The expected answer is the full listing, repeated exactly and free of images.
──────
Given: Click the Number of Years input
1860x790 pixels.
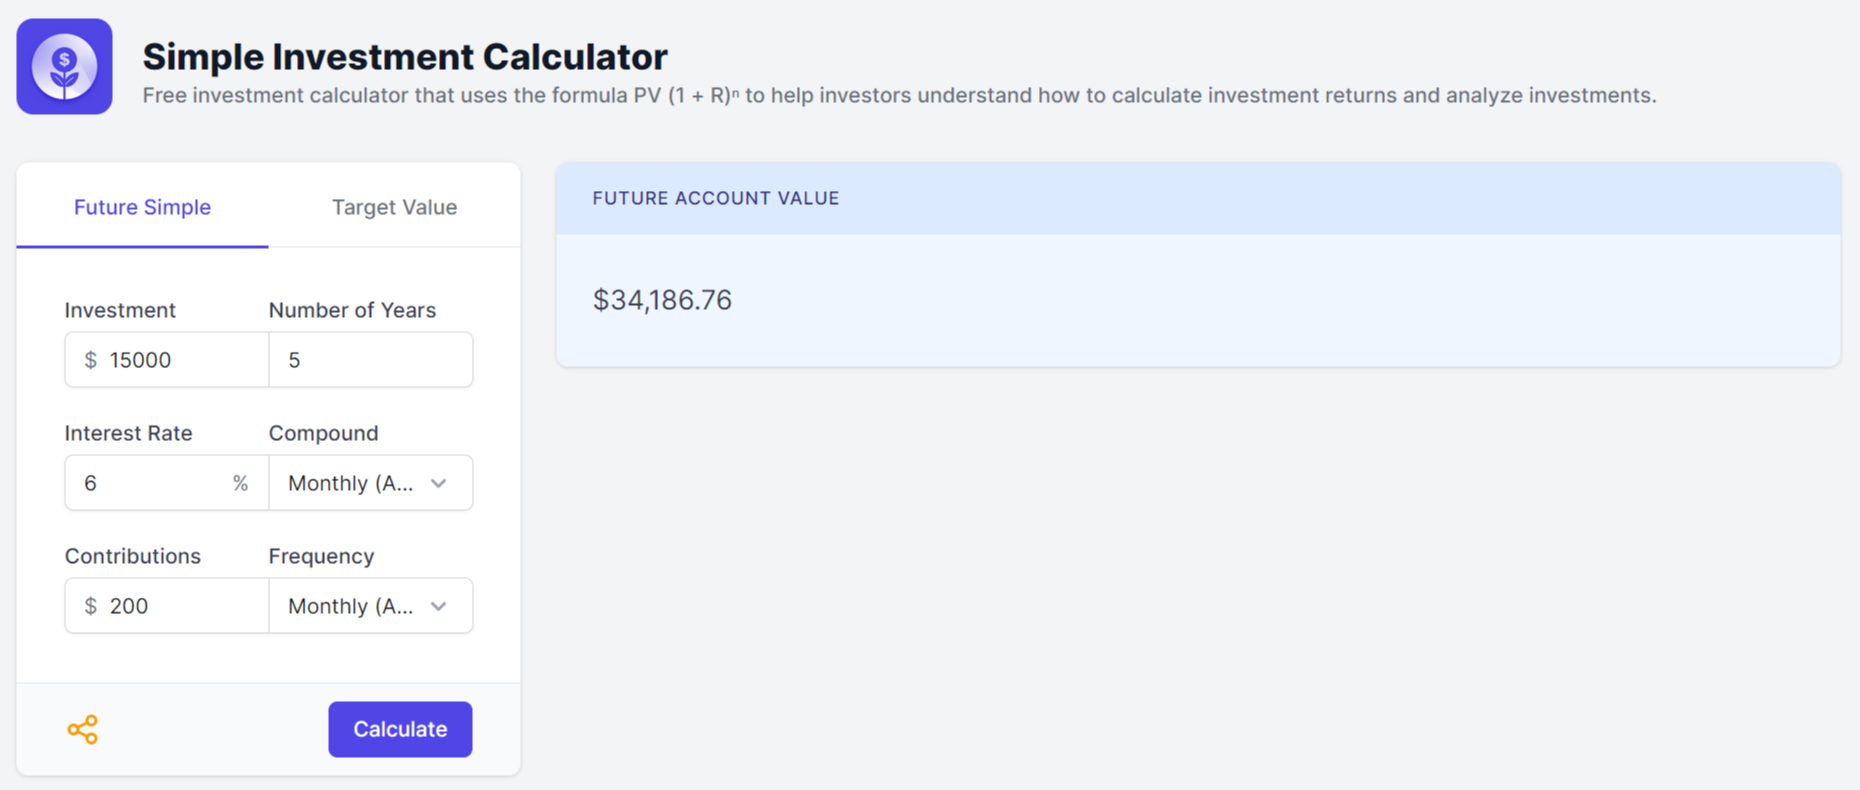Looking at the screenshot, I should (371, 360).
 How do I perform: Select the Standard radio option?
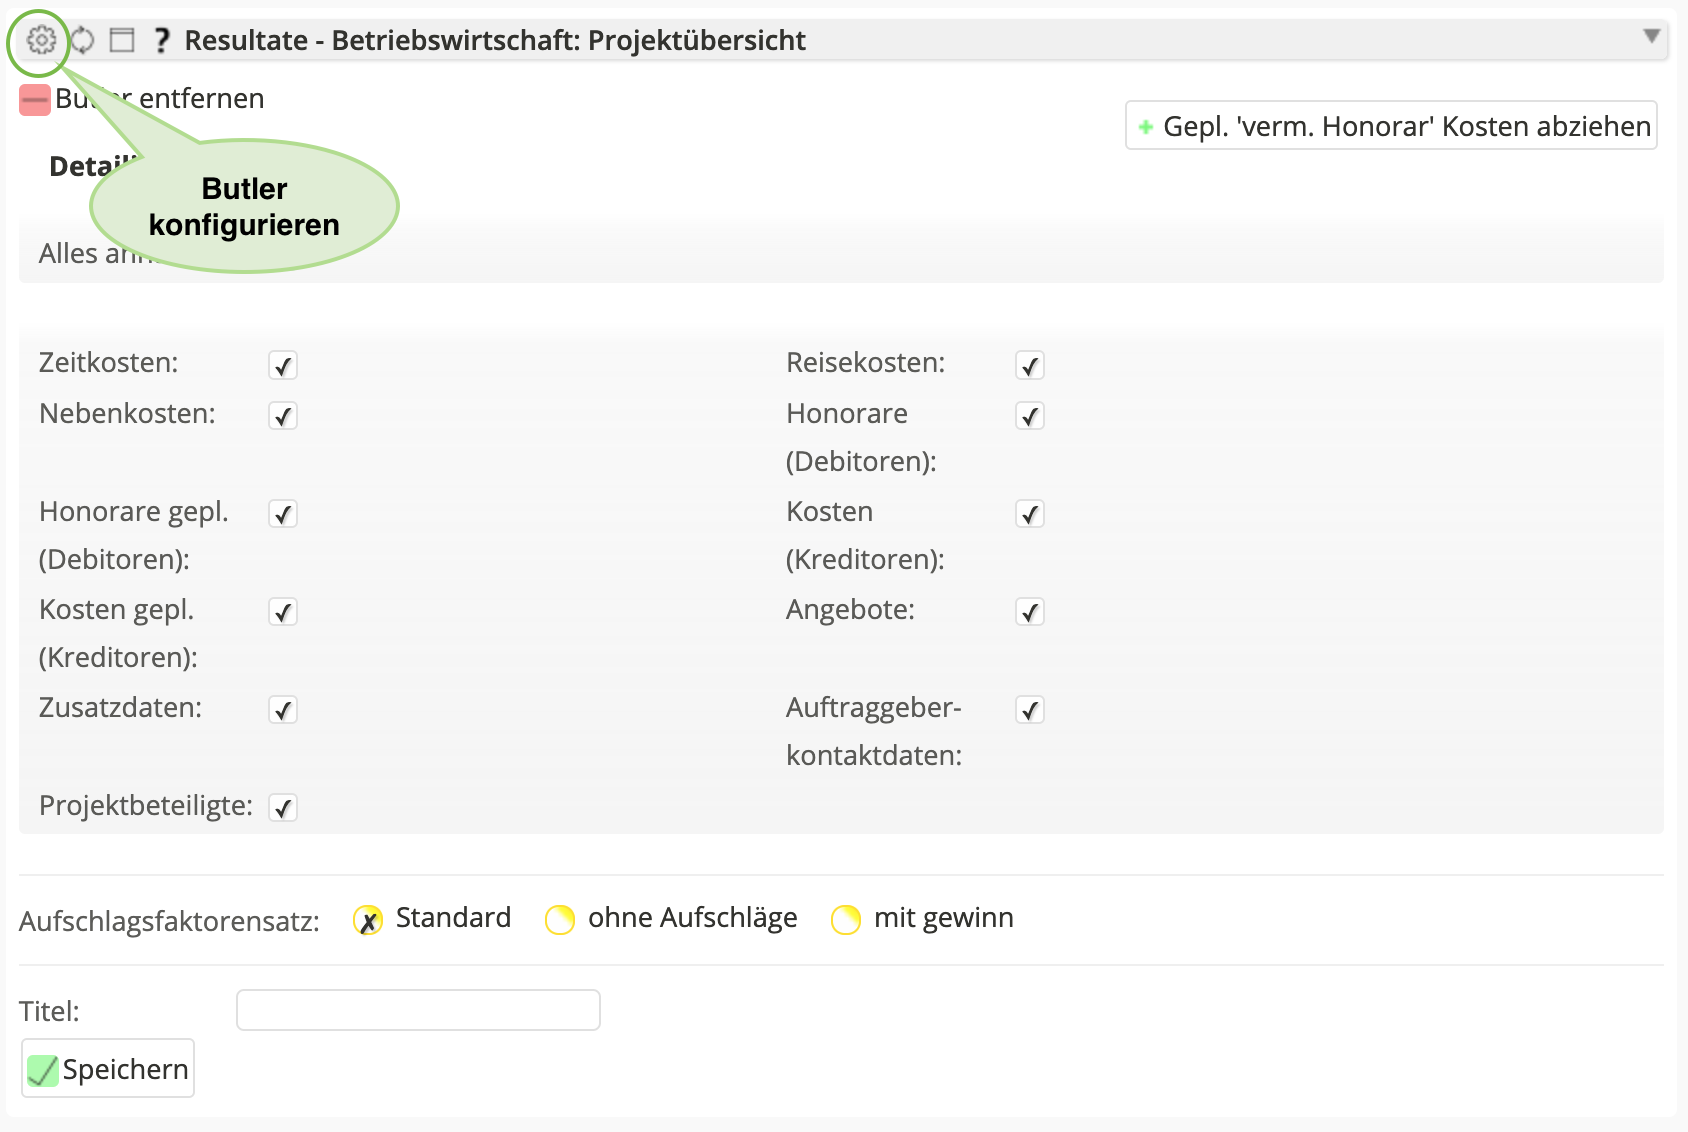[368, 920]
──────
• **SOLVED EXERCISE**
Given: Click the Number of Years input
1860x790 pixels.
Looking at the screenshot, I should (371, 360).
 How do I perform: Select the Standard radio option?
[368, 920]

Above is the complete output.